To find the bisector of angle CBA in triangle CBA, we need to first determine the slopes of lines CA and CB, and then find the perpendicular bisector of the side AB.
1. **Slope of CA (Line CD):**
Given that point C lies on the y-axis (C(0, c)) and point D is (6, 1), we can find the slope of CA (CD) using the formula:
Slope (m_CD) = (y2 - y1) / (x2 - x1) = (1 - c) / (6 - 0) = (1 - c) / 6
2. **Slope of CB (Line CE):**
Given that point E is (9, 3) and point C is on the y-axis (C(0, c)), we can find the slope of CB (CE) using the equation given for CB:
7y = x + 14
We can rewrite this in slope-intercept form (y = mx + b):
y = (1/7)x + 2
So, the slope of CB (CE) is 1/7.
Now, to find the bisector of angle CBA, we need to find a line that is perpendicular to both CA (CD) and CB (CE) and passes through point B(0, -24), which is the intersection of lines AB and CB.

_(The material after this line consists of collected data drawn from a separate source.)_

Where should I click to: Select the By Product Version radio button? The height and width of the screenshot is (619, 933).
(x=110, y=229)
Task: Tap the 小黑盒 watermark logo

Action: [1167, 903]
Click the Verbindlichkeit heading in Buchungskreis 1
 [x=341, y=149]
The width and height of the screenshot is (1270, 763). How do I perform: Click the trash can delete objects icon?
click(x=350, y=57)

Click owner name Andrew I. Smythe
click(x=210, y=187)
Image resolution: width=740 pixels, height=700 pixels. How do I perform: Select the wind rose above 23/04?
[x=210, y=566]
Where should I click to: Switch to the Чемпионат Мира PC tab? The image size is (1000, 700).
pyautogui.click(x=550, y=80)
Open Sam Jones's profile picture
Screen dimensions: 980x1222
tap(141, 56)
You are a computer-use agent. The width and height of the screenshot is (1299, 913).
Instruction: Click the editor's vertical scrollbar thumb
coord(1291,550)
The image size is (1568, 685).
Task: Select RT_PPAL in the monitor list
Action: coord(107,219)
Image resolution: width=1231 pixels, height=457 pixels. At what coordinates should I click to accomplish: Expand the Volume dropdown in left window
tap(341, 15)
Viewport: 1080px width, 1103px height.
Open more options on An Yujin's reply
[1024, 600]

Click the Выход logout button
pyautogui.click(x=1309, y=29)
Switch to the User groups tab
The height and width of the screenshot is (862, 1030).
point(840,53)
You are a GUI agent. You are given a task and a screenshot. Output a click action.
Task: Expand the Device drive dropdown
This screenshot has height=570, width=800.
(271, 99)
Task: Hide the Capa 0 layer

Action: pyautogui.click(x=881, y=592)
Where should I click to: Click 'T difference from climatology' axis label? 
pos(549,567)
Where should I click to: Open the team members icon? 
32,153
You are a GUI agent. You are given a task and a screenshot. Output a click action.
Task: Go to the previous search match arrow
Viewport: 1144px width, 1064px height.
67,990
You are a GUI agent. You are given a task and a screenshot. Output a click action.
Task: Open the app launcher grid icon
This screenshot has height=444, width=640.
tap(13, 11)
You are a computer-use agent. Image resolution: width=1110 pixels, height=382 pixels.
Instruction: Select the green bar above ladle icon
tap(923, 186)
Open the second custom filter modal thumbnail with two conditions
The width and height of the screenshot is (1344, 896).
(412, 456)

**Slope of Bisector (m_bisector):**
The product of the slopes of two perpendicular lines is -1. Therefore:
m_CD * m_bisector = -1
(1 - c) / 6 * m_bisector = -1
Now, solve for m_bisector:
m_bisector = -6 / (1 - c)
**Slope of CB and Bisector (m_CE and m_bisector):**
Since line CB (CE) has a slope of 1/7 and the bisector must be perpendicular to it, we have:
m_bisector * m_CE = -1
(-6 / (1 - c)) * (1/7) = -1
Now, solve for (1 - c):
(1 - c) = (-6 / (1 - c)) * (1/7)
Now, cross-multiply:
7(1 - c) = -6
Distribute on the left side:
7 - 7c = -6
Now, isolate -7c on the left side:
-7c = -6 - 7
-7c = -13
Finally, solve for c:
c = -13 / -7
c = 13 / 7
So, the y-coordinate of point C is 13/7.
Now, we have the slope of the bisector (m_bisector) as -6 / (1 - c), where c = 13/7:
m_bisector = -6 / (1 - 13/7)
m_bisector = -6 / (-6/7)
m_bisector = -7
Therefore, the slope of the bisector of angle CBA is -7. Now you can find the equation of the bisector that passes through point B(0, -24) using the point-slope form:
y - y1 = m(x - x1)
y - (-24) = -7(x - 0)
y + 24 = -7x
This is the equation of the bisector of angle CBA.